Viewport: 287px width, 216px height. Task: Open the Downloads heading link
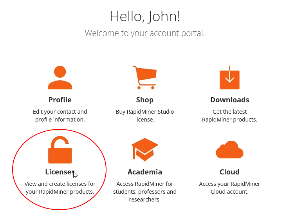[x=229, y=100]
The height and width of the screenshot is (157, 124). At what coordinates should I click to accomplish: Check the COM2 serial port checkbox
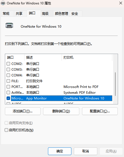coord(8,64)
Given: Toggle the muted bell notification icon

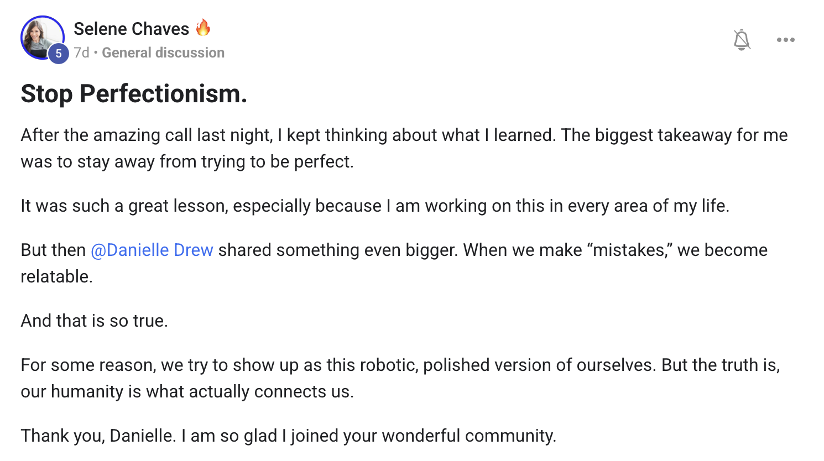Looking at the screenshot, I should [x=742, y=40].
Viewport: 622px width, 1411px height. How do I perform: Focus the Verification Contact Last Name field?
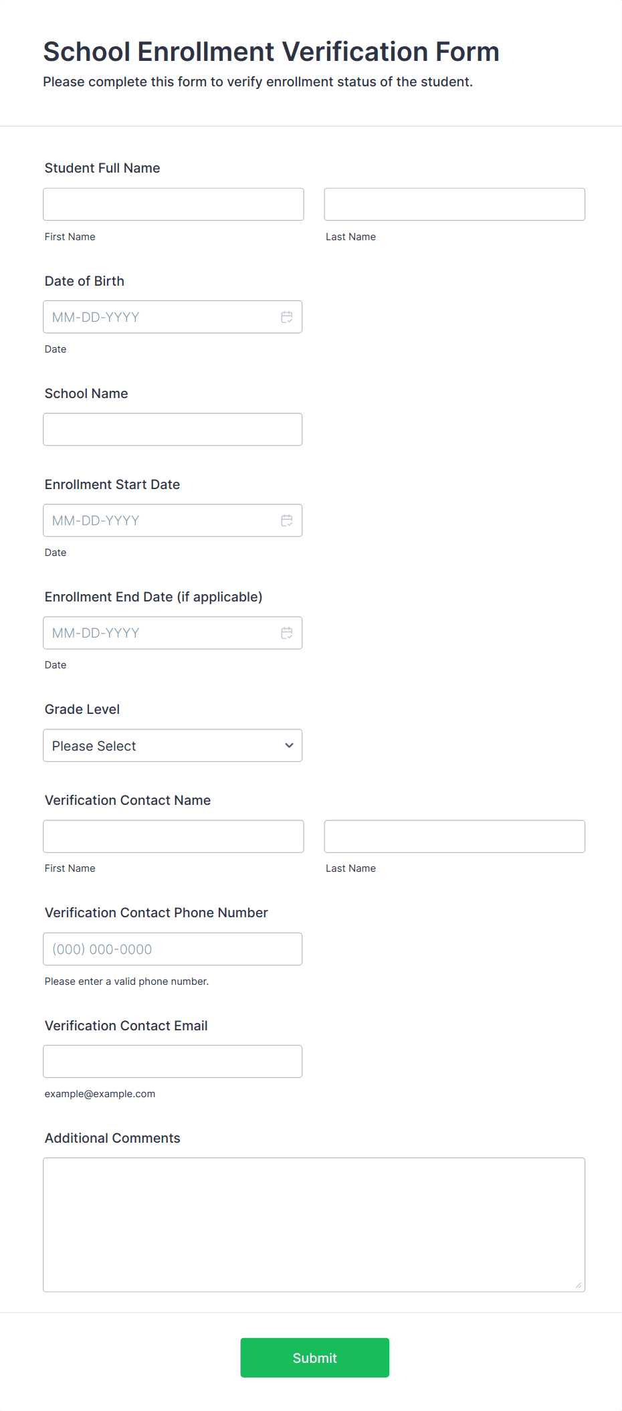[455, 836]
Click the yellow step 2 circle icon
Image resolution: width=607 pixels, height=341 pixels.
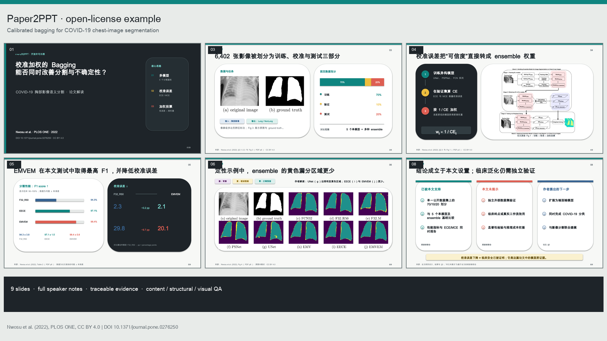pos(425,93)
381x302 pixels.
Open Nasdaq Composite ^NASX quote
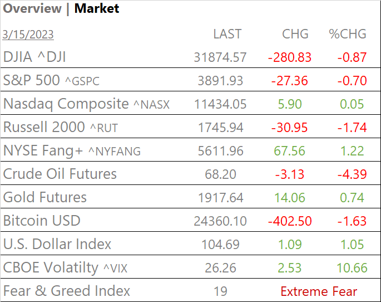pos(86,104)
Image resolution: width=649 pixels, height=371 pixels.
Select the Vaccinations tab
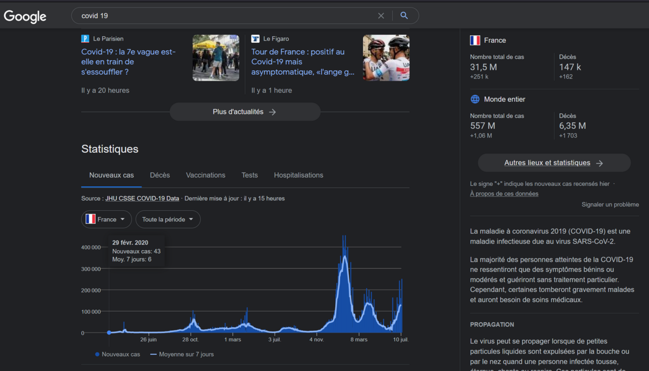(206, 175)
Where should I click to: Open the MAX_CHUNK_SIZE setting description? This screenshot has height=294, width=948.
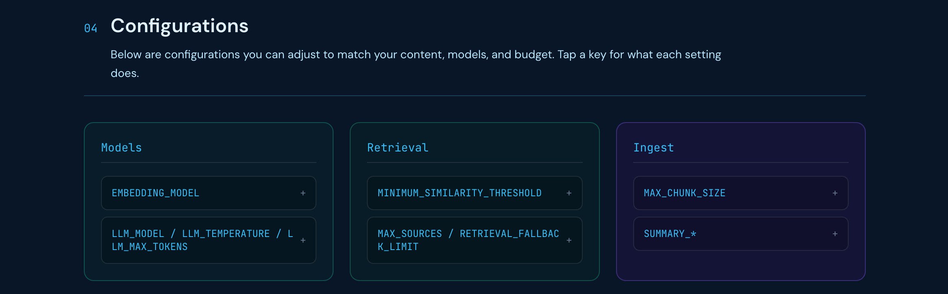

ACTIVITY: Reproduce the entries above exactly, though not their pictures.

EXERCISE SOLUTION:
Viewport: 287px width, 216px height. Task: Open the Downloads heading link
[x=229, y=100]
The height and width of the screenshot is (157, 124). At what coordinates should I click to accomplish: Check the COM2 serial port checkbox
coord(8,64)
Given: Toggle the muted bell notification icon

Looking at the screenshot, I should [x=742, y=40].
Viewport: 622px width, 1411px height. How do I perform: Focus the Verification Contact Last Name field?
[455, 836]
Click the yellow step 2 circle icon
Image resolution: width=607 pixels, height=341 pixels.
pos(425,93)
381x302 pixels.
Open Nasdaq Composite ^NASX quote
pos(86,104)
Image resolution: width=649 pixels, height=371 pixels.
Select the Vaccinations tab
(206, 175)
Where should I click to: Open the MAX_CHUNK_SIZE setting description? This screenshot has height=294, width=948.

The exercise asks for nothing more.